CAMPAIGN '08: MOUNTAIN WESTLocal Democrats in West fear impact of unpopular ticket leader
Noam N. Levey
Los Angeles Times
September 30, 2007
BOZEMAN, MONT. -- Election day was still more than a year off when Sen. Max Baucus recently stopped by the new Boys & Girls Club along a creek outside this fast-growing city in the shadow of southwestern Montana's jagged Bridger Mountains.
But the silver-haired Democrat looked every bit a candidate in a nail-biter as he finger-painted with children at the log-cabin clubhouse and then raced 100 miles down the Missouri River to the state capital to talk up what he was doing for the state in Washington. Baucus is the longest-serving senator in Montana history. As chairman of the finance committee, he writes the nation's tax laws. He is one of the most popular politicians in the state. And his party, which controls the governor's office, the Legislature and the state's two Senate seats, is on a roll.
Yet, as he prepares to run for a fifth term next year, Baucus is entering treacherous territory. Despite recent gains by Democrats in the Rocky Mountain West, party officials across the region are increasingly anxious that their congressional candidates may get dragged under by Hillary Rodham Clinton's presidential campaign.
The New York senator and Democratic front-runner was by a wide margin the most unpopular of 13 potential presidential candidates in Montana, according to a June survey by Mason-Dixon Polling & Research for the Billings Gazette; 61% said they would not consider voting for her, compared with 49% who would not vote for former North Carolina Sen. John Edwards and 45% who would not vote for Illinois Sen. Barack Obama.
The most unpopular Republican candidate, former Massachusetts Gov. Mitt Romney, was rejected by 51%.
Recent polls in Colorado, Nevada and Arizona have found similar distaste for Clinton.

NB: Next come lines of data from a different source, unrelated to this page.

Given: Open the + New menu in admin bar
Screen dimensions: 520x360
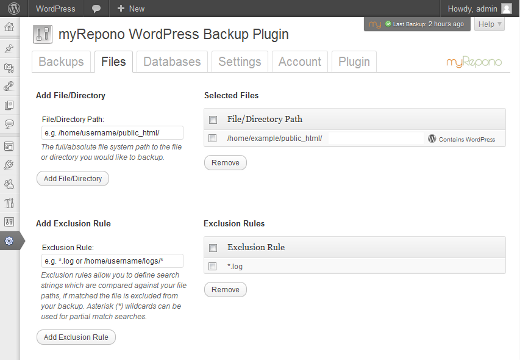Looking at the screenshot, I should [131, 9].
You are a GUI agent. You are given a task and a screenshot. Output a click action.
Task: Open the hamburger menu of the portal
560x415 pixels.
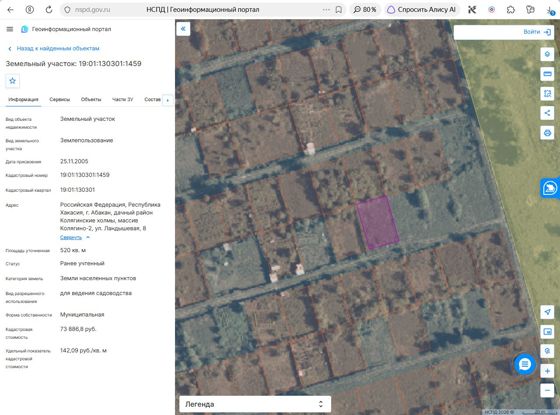click(10, 29)

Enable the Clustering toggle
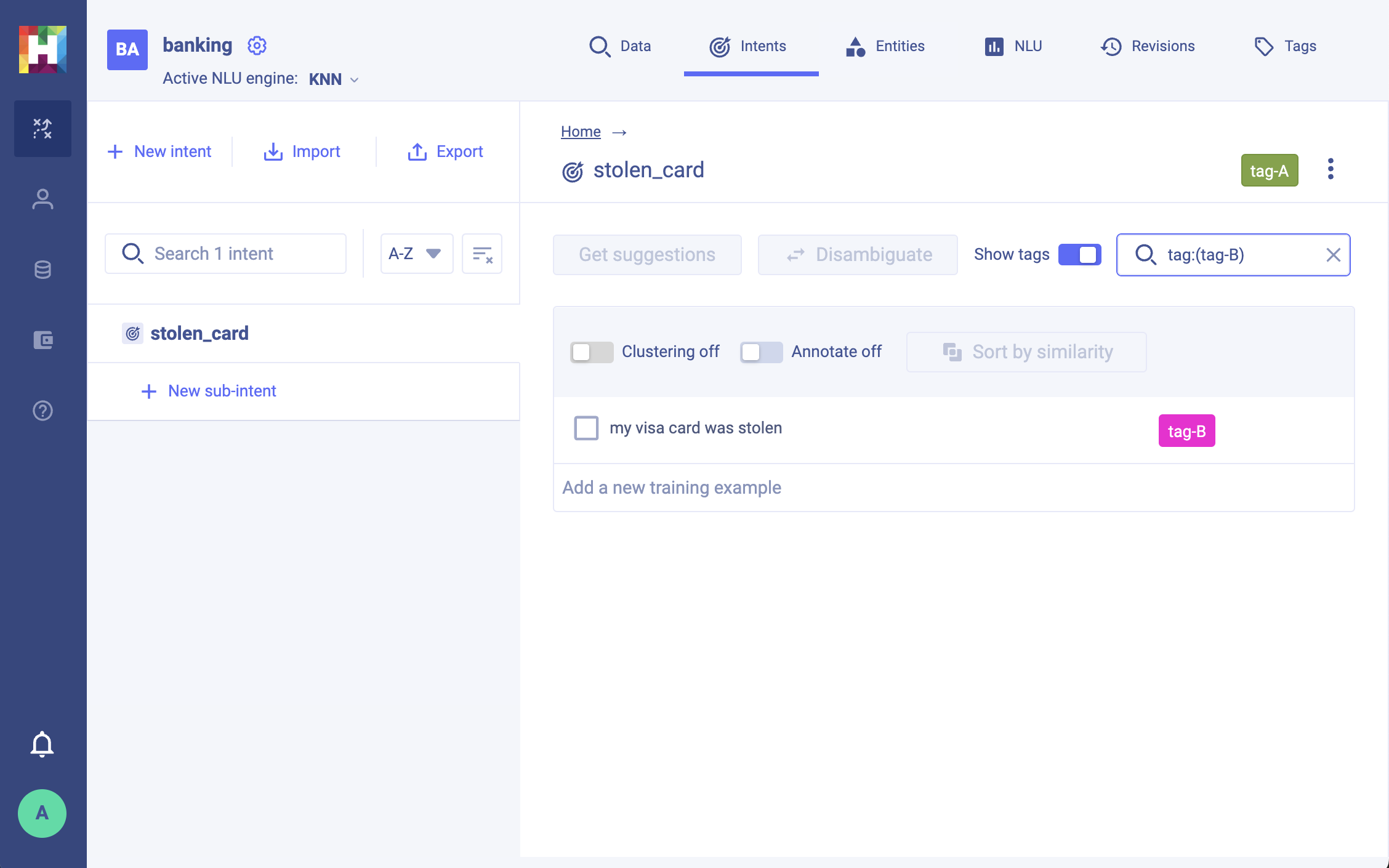tap(591, 352)
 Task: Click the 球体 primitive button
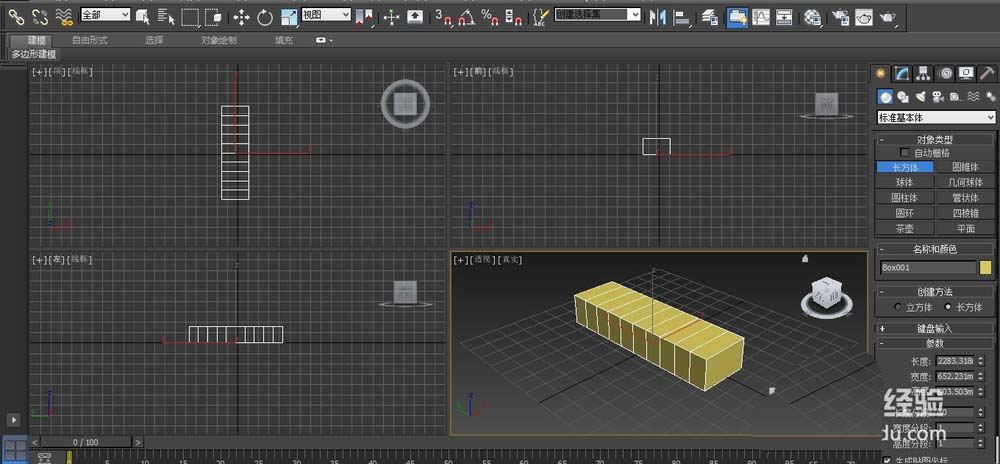pyautogui.click(x=904, y=183)
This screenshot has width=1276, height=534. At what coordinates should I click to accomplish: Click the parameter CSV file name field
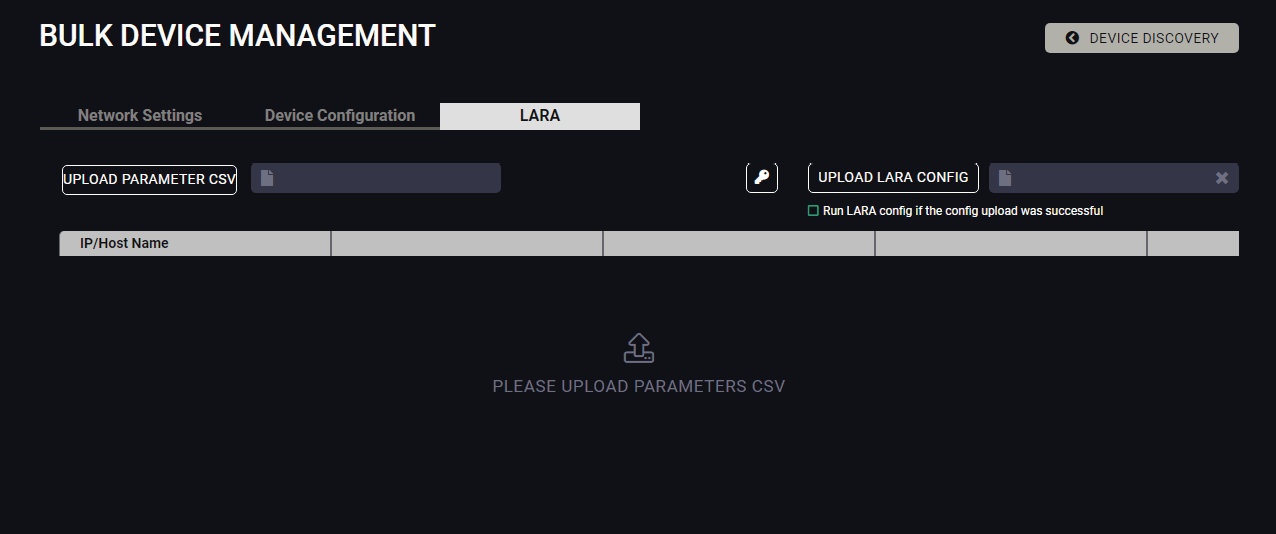click(385, 178)
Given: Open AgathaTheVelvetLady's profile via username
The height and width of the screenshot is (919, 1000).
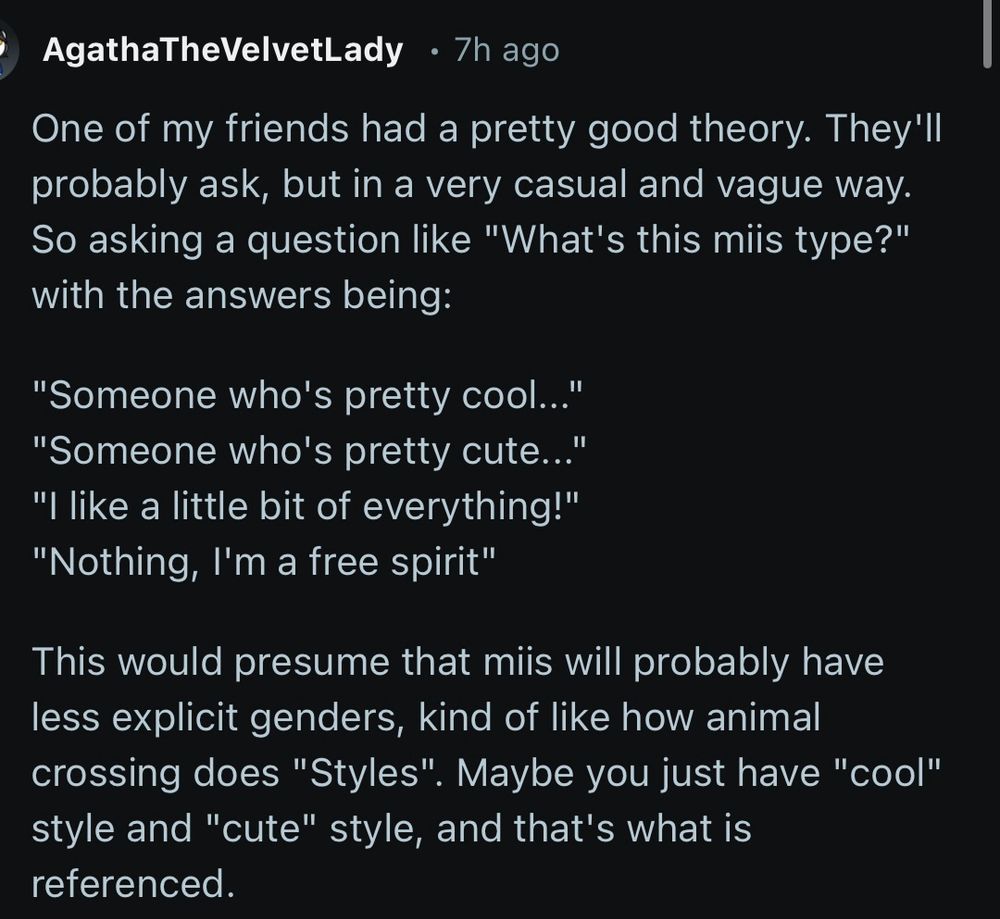Looking at the screenshot, I should 223,50.
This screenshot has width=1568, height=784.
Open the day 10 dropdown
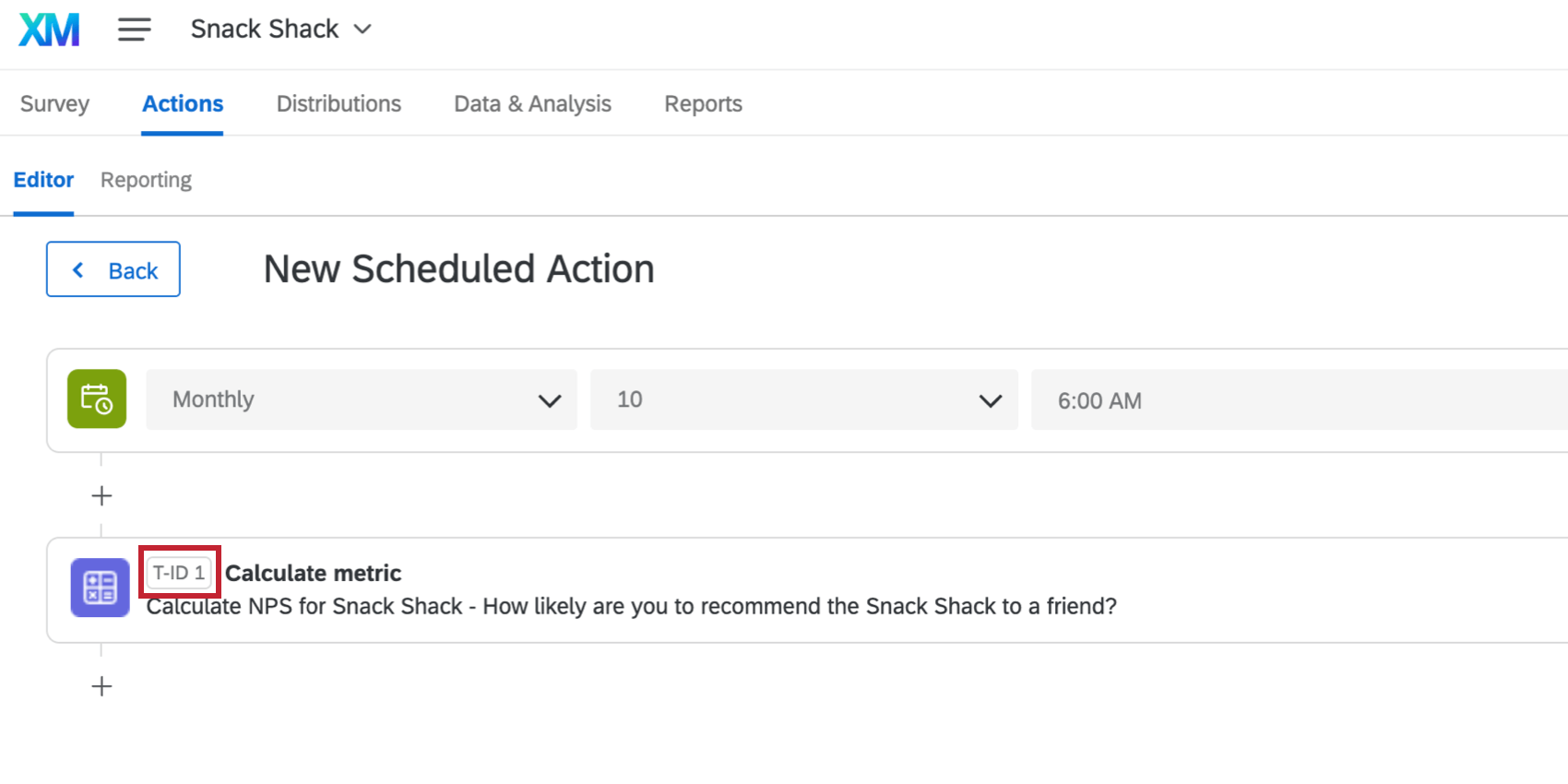tap(804, 399)

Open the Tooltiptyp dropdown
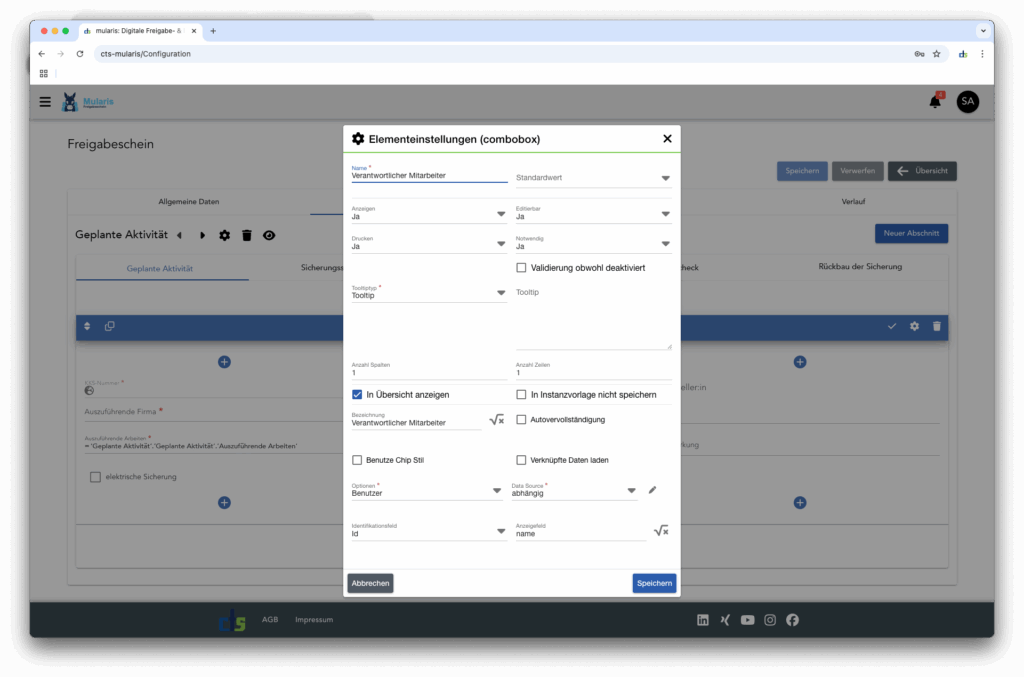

"She's carrying huge negatives out here," said Floyd Ciruli, an independent Colorado pollster who said Democratic congressional candidates would have to highlight their differences with the national party to be successful next year. "It's that liberal East Coast image that is so hard to sell in the West."
One key advisor to a prominent Democratic congressional candidate, who asked not be to identified discussing tensions within the party, went even further. "It's a disaster for Western Democrats," he said. "It keeps me up at night"...
...But party leaders and strategists also attribute the recent gains to candidates who connect with Western voters and their values, in part by distinguishing themselves from the national Democratic Party.
Perhaps no one is more of a poster child for that success than Montana's colorful governor, Brian Schweitzer. Three years ago, Schweitzer became the darling of Democratic politicos when he swaggered into office with a dog and a pair of cowboy boots.
Schweitzer, a cattle rancher and the grandson of homesteaders, is no Democrat in name only. He is a proponent of energy conservation and environmental regulation. He favors abortion rights. And while the Bush administration was pushing to expand surveillance powers with the Patriot Act, Schweitzer pardoned 78 Montanans, most of them German immigrants, who had been convicted of sedition during World War I.
He also champions gun rights and coal -- a major Montana export -- positions that reflect clear differences from the Democratic Party's coastal wings.
"There are two kinds of people in Montana," Schweitzer joked in a recent telephone interview. "Those who are for gun control, and those who run for public office."